In general, you want to keep your username, password and token secret. One way to do that in R is to use your .Renviron file, and to ensure that it is in your .gitignore. Note: this assumes that you are working in a project directory

Using a local .Renviron

To make a .Renviron directory in your project, do this:

usethis::edit_r_environ("project")

You want to be sure at this point to add the .Renviron file to your .gitnore. Do this by just adding .Renviron to a new line in the .gitignore file.

Next, open the .Renviron file and add some environmental variables. For example, you might do this:

# note: the db_ variables will be used later in this vignette
db_username = 'db_username'
db_password = 'db_password123'
username = 'I.SURNAME'
password = 'password123'
token = 'lalskdfjaslkdf12341klajsdf' # output of getUserAuthToken()

Restart your R session (see the Session menu in the Rstudio window), and you can now access your environmental variables. Using the getUserAuthToken as an example, you would now do this:

username = Sys.getenv('username')
password = Sys.getenv('password')

my_token = getUserAuthToken(database_info$kn99_urls$token_auth, username, password)

# view your token
print(my_token)

From now on, it is assumed that you have a .Renviron file in your project directory with the variables listed above.

Send a fastq sheet to the database

Check the documentation with ?postFastqSheet. Using this function looks like this:

# NOTE: make sure you choose the right organism for your fastq file
database_url = database_info$kn99_urls$FastqFiles
auth_token = Sys.getenv('token')
# note: currently, this function accepts files in .csv, .tsv and .xlsx formats
new_fastq_path = '/path/to/new/fastq.xlsx'

# save the output in a variable. If there is a failure, this is where the error information will be
new_fastq_response = postFastqSheet(database_url, auth_token, new_fastq_path)

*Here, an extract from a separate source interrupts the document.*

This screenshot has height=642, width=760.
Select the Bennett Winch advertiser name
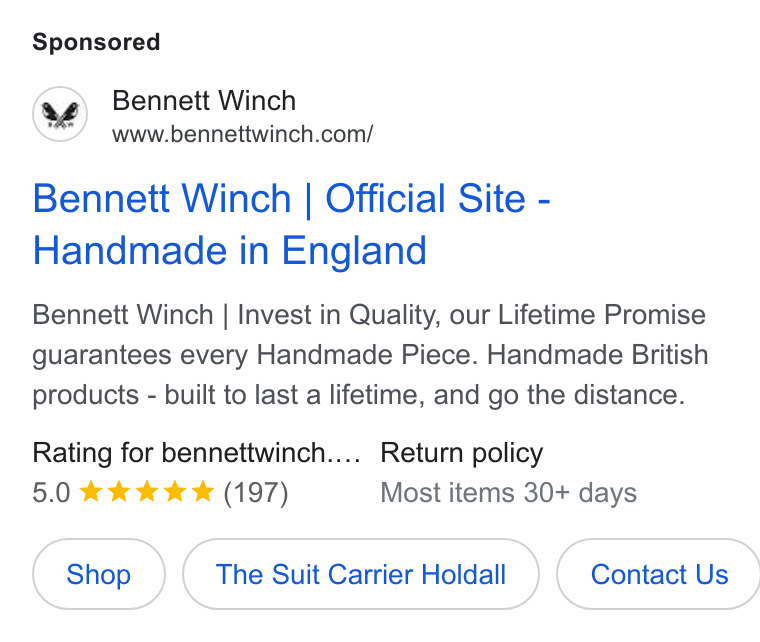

If the response is success or code 201 or 201, then the communcation with the database was successful. If it was not, then you'll get a failure or code 400. In that case, save the reponse variable like so:

# note, the name might be something like "fastq_response_20210701.rds"
write_rds(new_fastq_response, "database_log/unique_name.rds")

And send it to whoever can use this this to figure out what went wrong.

Send counts to the database

First, mount the cluster to your local computer so that you have access to the count file generated by the cluster based QC pipeline. Once you have done that, sending the counts file is similar to sending a fastq sheet:

# NOTE: make sure you choose the right organism for your counts file
database_counts_url = database_info$kn99_urls$Counts
run_number = 12345
auth_token = Sys.getenv("token")
new_counts_path = "/path/to/counts/file"
# See section on `archiveDatabase`
fastq_df = read_csv("data/20210701/fastq.csv")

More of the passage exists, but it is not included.